Saturday, January 19, 2013

Some crowdfunding insights

I started to post a comment on Joseph Bloch's blog, and realized it was a post unto itself. Here it is.

I was never a supporter of Dwimmermount, so for me some of the noises coming from people have been hard to understand. But, I have now at the start of the year been reviewing some of the crowdfunding campaign I have been contributed to and contacted some of them for news. I think I have realized a few things.

First, if you set up such a project, thing long and hard on how long time every step will take.

Secondly, review that time estimate with a critical eye. Now double the time estimate. If the estimate is more than one year, try to find ways to do most of the work ahead of time, before going public.

At this stage I think you should probably re-think the whole gamble if you can't push it down below one year. I gave Chaosium the benefit of the doubt, but I would not do it for some random dude with a blog.
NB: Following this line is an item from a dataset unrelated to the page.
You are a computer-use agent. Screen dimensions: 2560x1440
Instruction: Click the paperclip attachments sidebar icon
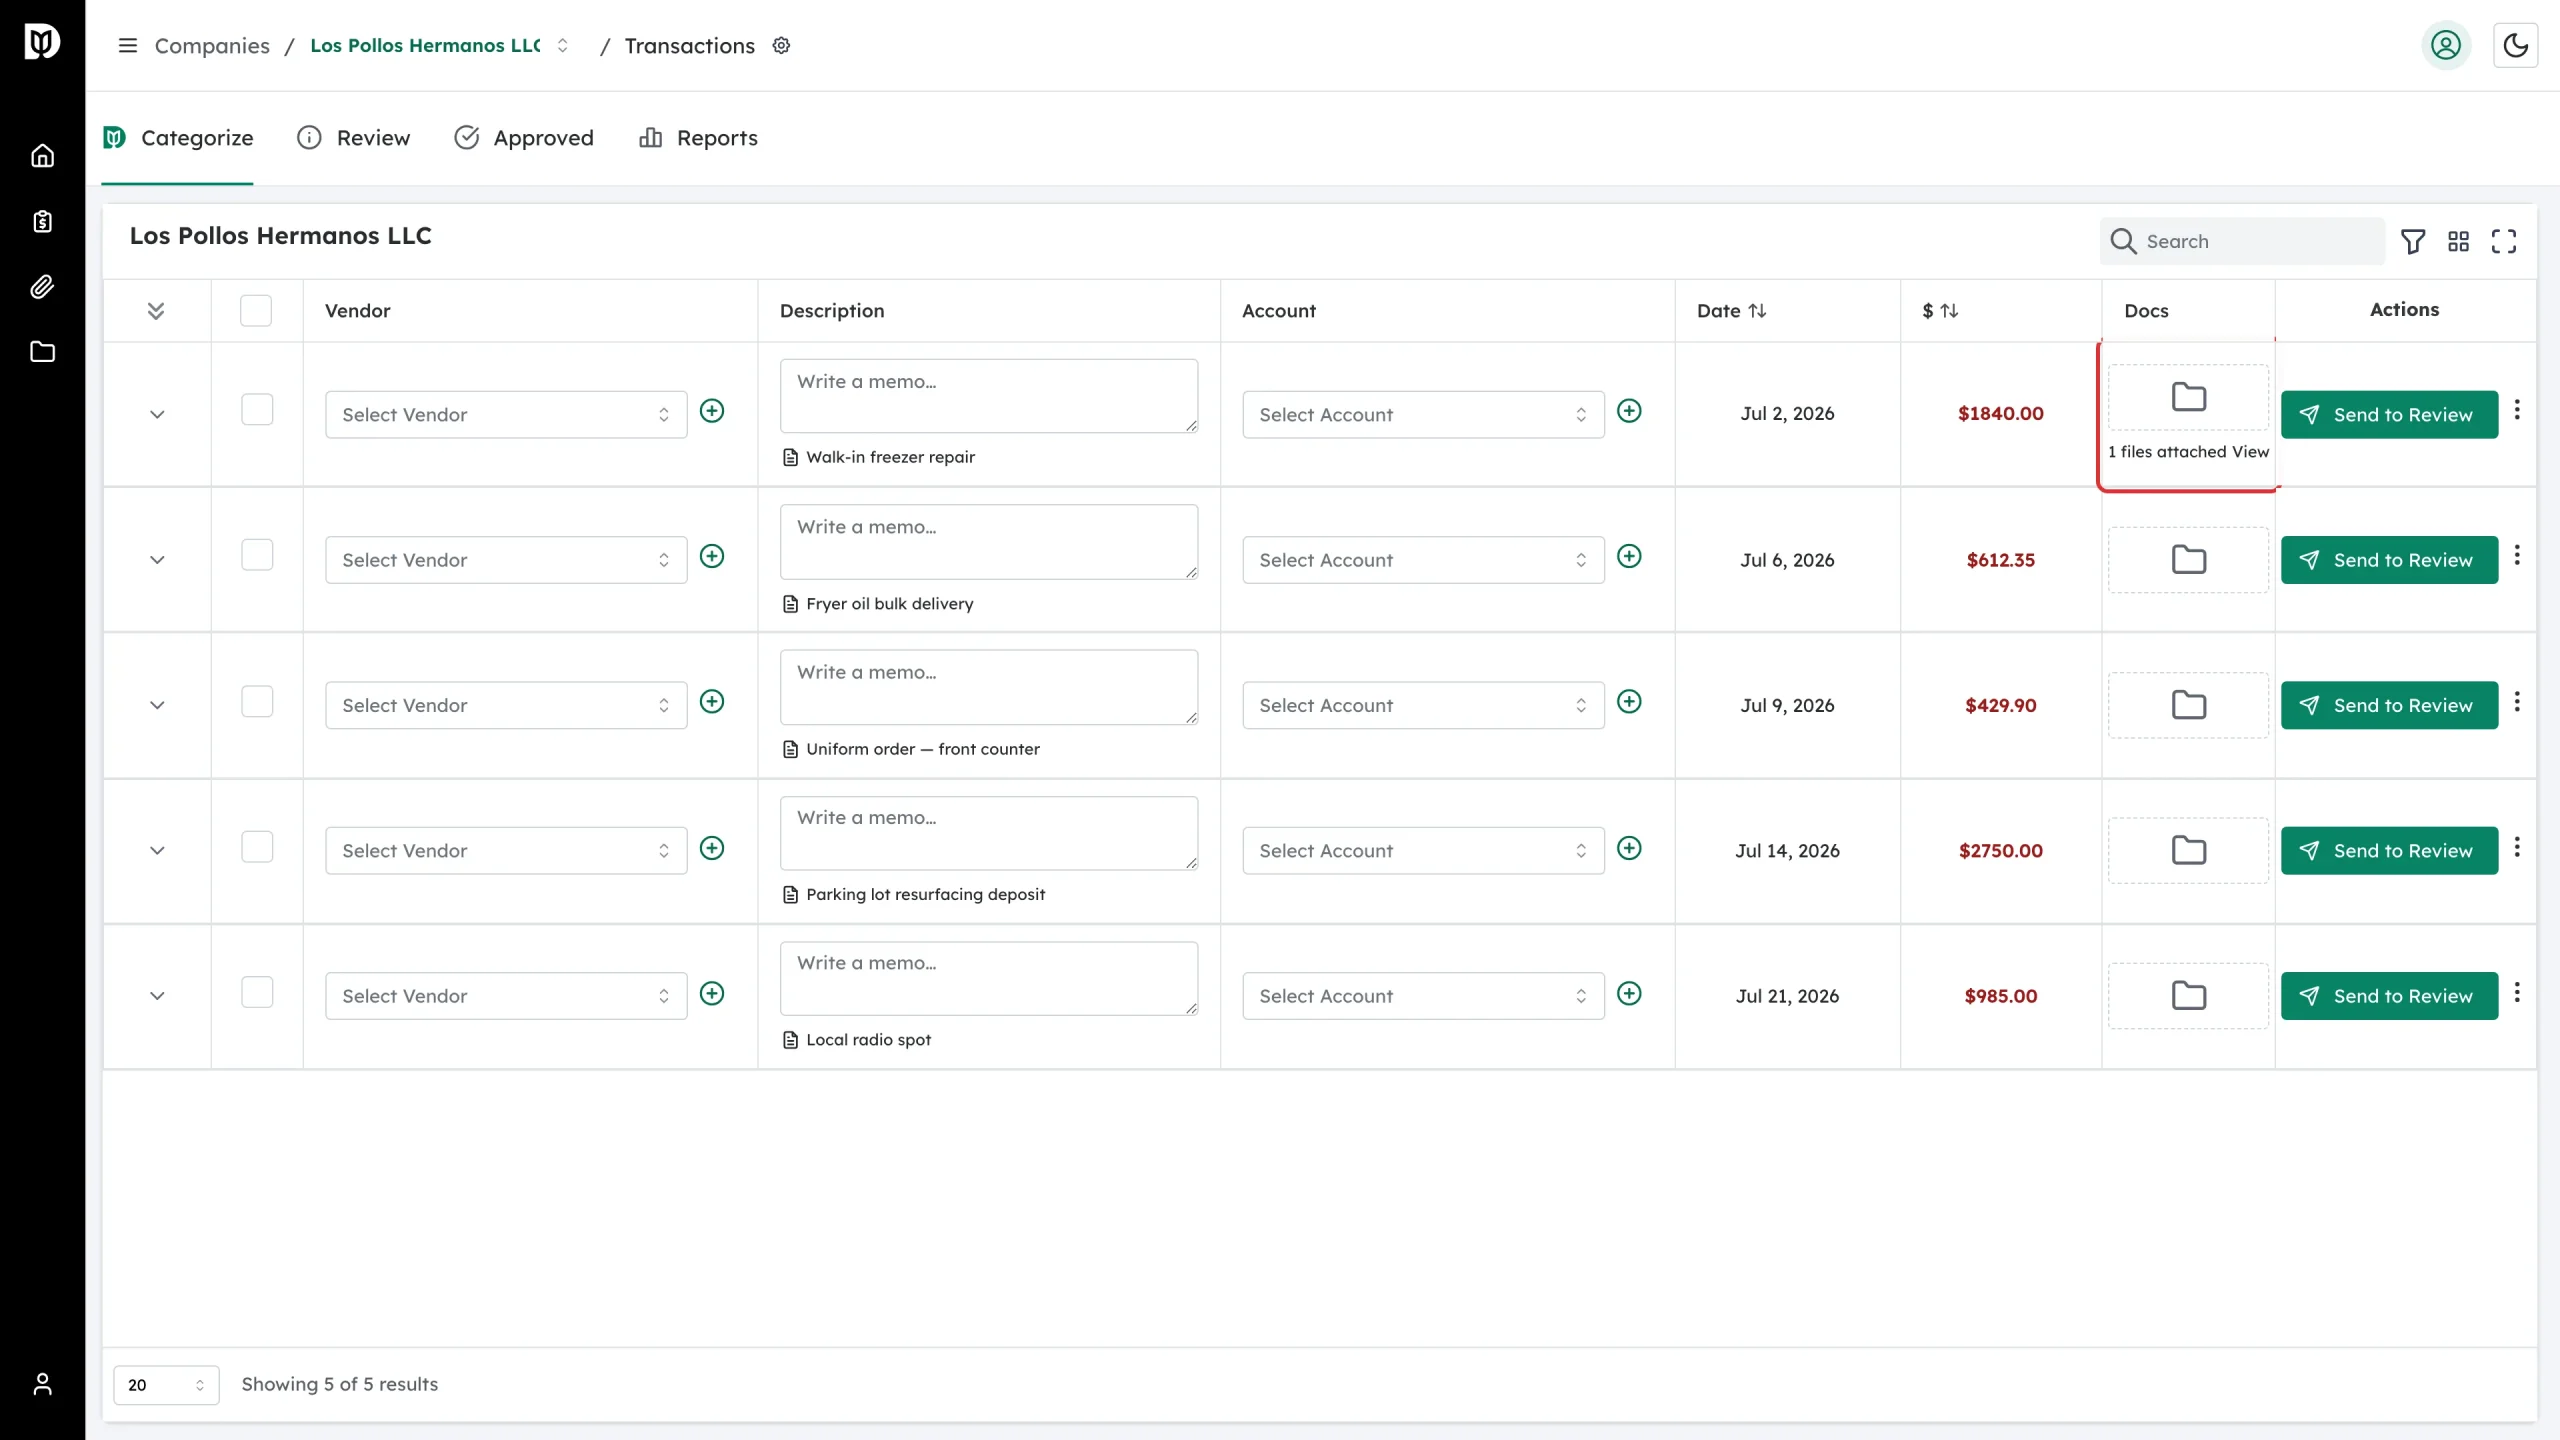click(x=42, y=287)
Thirdly, make sure you update regularly. Those who are stakeholders after the campaign have finished should be able to see what's going on after you took their money. Preferably, keep everyone posted on how close you are to the planned schedule.

Fourthly, make sure everyone else gets update too! This is something very few do! The thing is, for some high profile campaigns, even those who did not chipped in will hear some of the Chinese whispsers that spread on the net. If someone hears the wrong thing, rumours will spread and the next thing you know "facts" about you taking the money and running is all over the net. Regardless it will probably hurt you.

Now, sitting on the first row, without being involved in crowdfunded publishing myself, it's very easy to have opinions. Take these my thoughts for whatever they're worth.